Given text:
--- BEGIN ---

EBoard 16: Fast O(n) Sorting Algorithms
Approximate overview
- Admin
- A sorting problem
- Some notes
- Bucket sort
- Radix sort
Administrative stuff
- Please notify me when you are unable to attend class (preferably
prospectively; alternately retrospectively)
- A reminder: Both 12:00 a.m. and 12:00 p.m. are ambiguous times.
If you mean noon, use “noon”, 11:59 a.m., 12:01 p.m., or 12:00 m.
Friday PSA
- Please take care of yourselves. You are awesome, stay that way.
- Moderation in what you do.
- Get sleep.
- Consent is ESSENTIAL!
Upcoming token-generating activities
- Prof. Eliott’s Coffee Chat in ELBICA lab (across from CS Learning Center)
some Fridays 5-6 p.m. (but not today)
- Pioneer Weekend introductory talk, 7:00 p.m. Friday, October 1.
- Pioneer Weekend, October 1–3.
- Uncle Bill’s Petting Farm 12:30-2:30 Sunday
- Neverland players this weekend.
- CS Extras: ???
- Arcadia, October 8–10. (7 p.m. Friday and Saturday, 2 p.m. Sunday.)
(I think.)
- Theatre. Show by Tom Stoppard. Mathy.
- Ticketing Wednesday
Upcoming other activities
- Concert Friday night
- Concert Satuday night “Cornstalk” 7:30-???? at Farm House
Upcoming work
- HW5 due next Thursday night. Implement
AVL trees in Racket or Java.
- HW6 will come out Monday. Implement
the best stable sorting algorithm you can. Implement radix sort
for strings. Implement a hybrid bucket sort for strings, bucketing
on the first two characters. More details forthcoming.
- Sorry about multiple weeks of implementation in a row. My
goal is generally to alternate implementation and theory.

--- END ---

Supplied information:

--- BEGIN ---

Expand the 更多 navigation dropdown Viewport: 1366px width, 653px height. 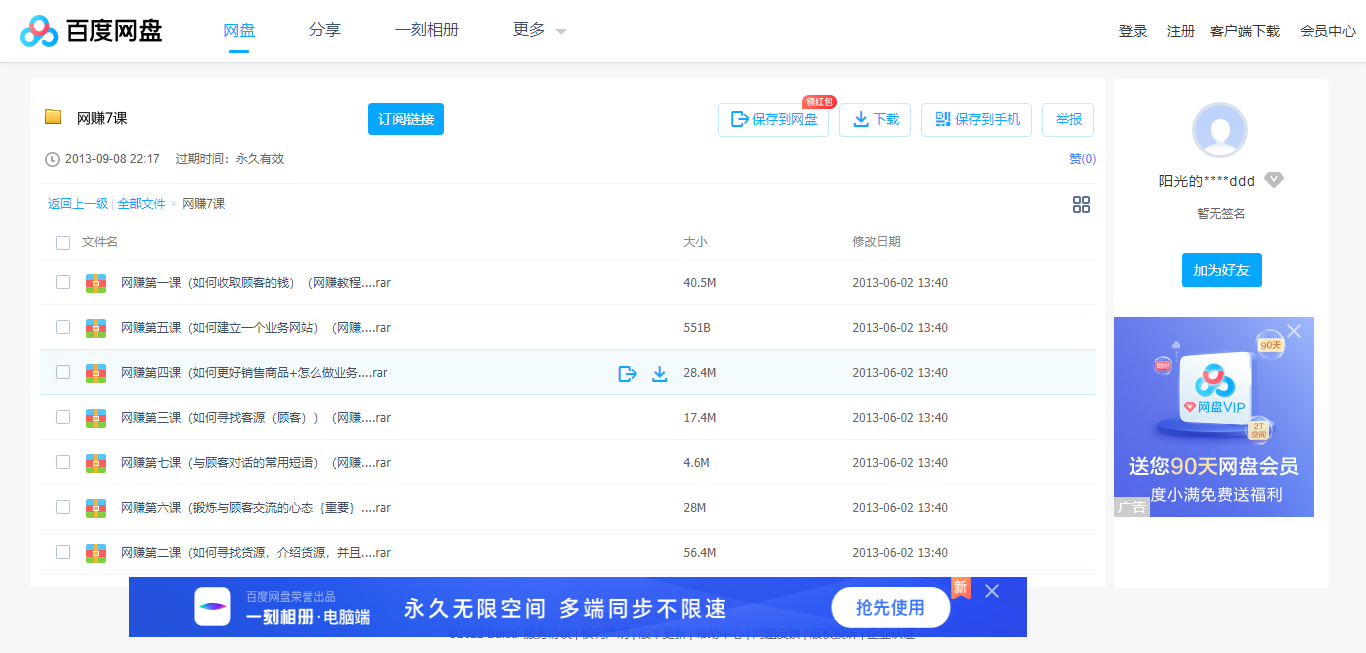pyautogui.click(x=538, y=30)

--- END ---
--- BEGIN ---

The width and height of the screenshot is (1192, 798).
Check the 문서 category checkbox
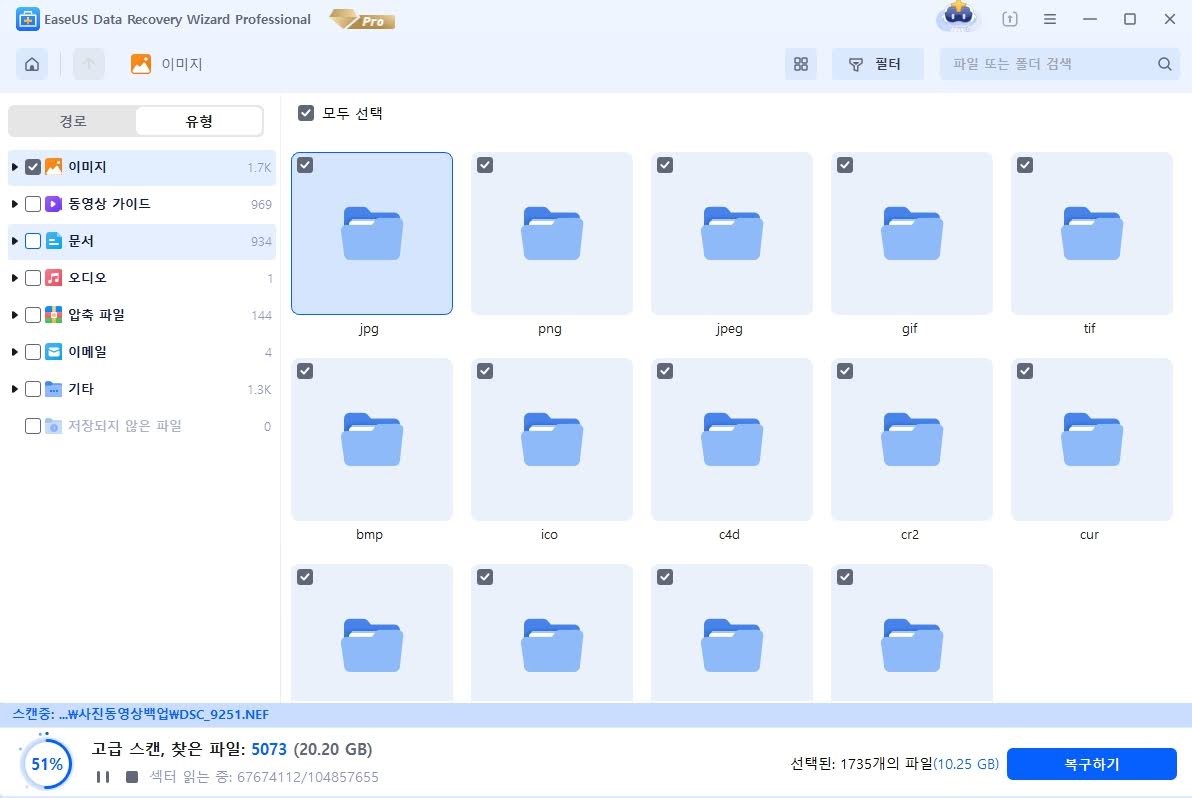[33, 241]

--- END ---

Set tasks:
(1) Do these statements agree with the EBoard notes? Answer yes or no for each, quoting the words from the notes that decide it. (a) HW5 is due next Thursday night. (b) Prof. Eliott's Coffee Chat takes place today. (c) Pioneer Weekend runs October 1–3.
(2) Could you write the next part of the EBoard notes, picking up right after their last sentence?
None of the entries are needed to work with the EBoard notes.

Responses for each task:
(1)
(a) Yes: "HW5 due next Thursday night."
(b) No: "some Fridays 5-6 p.m. (but not today)"
(c) Yes: "Pioneer Weekend, October 1–3."

(2)
- C!
Q&A
A strange math problem
Taken and modified from some strange Math book Sam is reading.
- Assume the earth is a sphere.
- You wrap a cord tightly around the equator.
- You add six feet to the cord and it somehow floats evenly away from the
earth. (That is, the distance from the earth to the cord is consistent.)
- Is there …
- (a) Enough room to walk under the rope?
- (b) Not enough room to walk under the rope, but enough room to
crawl under the rope?
- (c) Not enough room to crawl under the rope, but probably enough to
slip a soda can underneath?
- (d) Not enough room for a soda can, but enough to slip a piece of
paper underneath?
- (e) Not even room for a piece of paper?
Note: Our intuition is not always correct; sometimes it’s worthwhile
to “do the math”.
A sorting exercise
You have a bunch of letters of the alphabet.
- Not all letters may appear.
- Some letters may appear multiple times.
- Different copies of the same letter should remain distinguished.
- Say we have 1000 letters.
- You want to put them in alphabetical order. How might you do it?
- E.g.,: A, E, B, a, F, Ä -> A, a, Ä, B, E, F
Some solutions
Use one of the ones we’ve learned.
Create an array with a "slot" for each letter. O(n)
Iterate through the letters, adding each to the appropriate slot O(n)
Iterate through the array, pulling the letters the back out. O(m+n), where
m is the number letters.
Use a hash map instead of an array.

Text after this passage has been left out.